##### Exercise materials #####

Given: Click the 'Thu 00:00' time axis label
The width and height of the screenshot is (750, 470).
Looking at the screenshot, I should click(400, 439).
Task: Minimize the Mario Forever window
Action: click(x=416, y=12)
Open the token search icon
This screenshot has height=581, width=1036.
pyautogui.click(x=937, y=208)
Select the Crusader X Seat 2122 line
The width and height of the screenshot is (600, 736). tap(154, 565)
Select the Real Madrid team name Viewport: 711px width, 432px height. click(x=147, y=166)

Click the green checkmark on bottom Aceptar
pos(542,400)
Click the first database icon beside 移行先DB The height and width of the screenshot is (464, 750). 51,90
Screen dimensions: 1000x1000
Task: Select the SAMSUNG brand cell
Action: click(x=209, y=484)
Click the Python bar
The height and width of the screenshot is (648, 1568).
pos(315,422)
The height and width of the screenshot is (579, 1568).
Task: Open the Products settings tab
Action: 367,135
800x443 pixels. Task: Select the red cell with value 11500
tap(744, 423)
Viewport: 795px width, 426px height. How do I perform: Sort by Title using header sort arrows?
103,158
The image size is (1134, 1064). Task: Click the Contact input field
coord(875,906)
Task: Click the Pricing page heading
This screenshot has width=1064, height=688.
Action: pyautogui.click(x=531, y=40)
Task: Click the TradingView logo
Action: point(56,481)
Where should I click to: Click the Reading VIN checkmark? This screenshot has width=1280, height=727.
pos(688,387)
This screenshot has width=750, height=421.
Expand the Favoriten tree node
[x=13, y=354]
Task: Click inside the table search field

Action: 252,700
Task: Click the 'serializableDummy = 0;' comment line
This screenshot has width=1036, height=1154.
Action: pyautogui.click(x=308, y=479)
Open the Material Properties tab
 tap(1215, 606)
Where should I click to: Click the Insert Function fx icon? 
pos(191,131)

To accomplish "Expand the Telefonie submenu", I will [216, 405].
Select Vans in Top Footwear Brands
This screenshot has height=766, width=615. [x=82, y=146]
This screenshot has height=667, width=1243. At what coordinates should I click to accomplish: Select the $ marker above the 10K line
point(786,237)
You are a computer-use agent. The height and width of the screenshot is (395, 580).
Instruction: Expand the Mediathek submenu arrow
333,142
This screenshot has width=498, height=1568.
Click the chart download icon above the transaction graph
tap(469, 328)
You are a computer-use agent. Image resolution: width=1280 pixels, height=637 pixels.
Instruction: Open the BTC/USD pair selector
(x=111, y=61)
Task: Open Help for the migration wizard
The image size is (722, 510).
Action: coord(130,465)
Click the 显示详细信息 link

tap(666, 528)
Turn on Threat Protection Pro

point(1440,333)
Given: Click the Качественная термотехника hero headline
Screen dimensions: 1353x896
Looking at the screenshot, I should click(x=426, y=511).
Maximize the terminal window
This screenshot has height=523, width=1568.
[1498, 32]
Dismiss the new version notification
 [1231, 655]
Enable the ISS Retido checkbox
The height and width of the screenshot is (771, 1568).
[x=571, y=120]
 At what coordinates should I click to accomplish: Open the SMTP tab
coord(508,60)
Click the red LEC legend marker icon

#####

- [Your task] Write out all the records again, exactly as they appear.

- [Result of the exercise]
Given: Click the 'Thu 00:00' time axis label
The width and height of the screenshot is (750, 470).
Looking at the screenshot, I should click(400, 439).
Task: Minimize the Mario Forever window
Action: click(x=416, y=12)
Open the token search icon
This screenshot has height=581, width=1036.
pyautogui.click(x=937, y=208)
Select the Crusader X Seat 2122 line
The width and height of the screenshot is (600, 736). tap(154, 565)
Select the Real Madrid team name Viewport: 711px width, 432px height. click(x=147, y=166)

Click the green checkmark on bottom Aceptar
pos(542,400)
Click the first database icon beside 移行先DB The height and width of the screenshot is (464, 750). 51,90
Screen dimensions: 1000x1000
Task: Select the SAMSUNG brand cell
Action: click(x=209, y=484)
Click the Python bar
The height and width of the screenshot is (648, 1568).
pos(315,422)
The height and width of the screenshot is (579, 1568).
Task: Open the Products settings tab
Action: 367,135
800x443 pixels. Task: Select the red cell with value 11500
tap(744, 423)
Viewport: 795px width, 426px height. How do I perform: Sort by Title using header sort arrows?
103,158
The image size is (1134, 1064). Task: Click the Contact input field
coord(875,906)
Task: Click the Pricing page heading
This screenshot has width=1064, height=688.
Action: pyautogui.click(x=531, y=40)
Task: Click the TradingView logo
Action: point(56,481)
Where should I click to: Click the Reading VIN checkmark? This screenshot has width=1280, height=727.
pos(688,387)
This screenshot has width=750, height=421.
Expand the Favoriten tree node
[x=13, y=354]
Task: Click inside the table search field

Action: 252,700
Task: Click the 'serializableDummy = 0;' comment line
This screenshot has width=1036, height=1154.
Action: pyautogui.click(x=308, y=479)
Open the Material Properties tab
 tap(1215, 606)
Where should I click to: Click the Insert Function fx icon? 
pos(191,131)

To accomplish "Expand the Telefonie submenu", I will [216, 405].
Select Vans in Top Footwear Brands
This screenshot has height=766, width=615. [x=82, y=146]
This screenshot has height=667, width=1243. At what coordinates should I click to accomplish: Select the $ marker above the 10K line
point(786,237)
You are a computer-use agent. The height and width of the screenshot is (395, 580).
Instruction: Expand the Mediathek submenu arrow
333,142
This screenshot has width=498, height=1568.
Click the chart download icon above the transaction graph
tap(469, 328)
You are a computer-use agent. Image resolution: width=1280 pixels, height=637 pixels.
Instruction: Open the BTC/USD pair selector
(x=111, y=61)
Task: Open Help for the migration wizard
The image size is (722, 510).
Action: coord(130,465)
Click the 显示详细信息 link

tap(666, 528)
Turn on Threat Protection Pro

point(1440,333)
Given: Click the Качественная термотехника hero headline
Screen dimensions: 1353x896
Looking at the screenshot, I should click(x=426, y=511).
Maximize the terminal window
This screenshot has height=523, width=1568.
[1498, 32]
Dismiss the new version notification
 [1231, 655]
Enable the ISS Retido checkbox
The height and width of the screenshot is (771, 1568).
[x=571, y=120]
 At what coordinates should I click to accomplish: Open the SMTP tab
coord(508,60)
Click the red LEC legend marker icon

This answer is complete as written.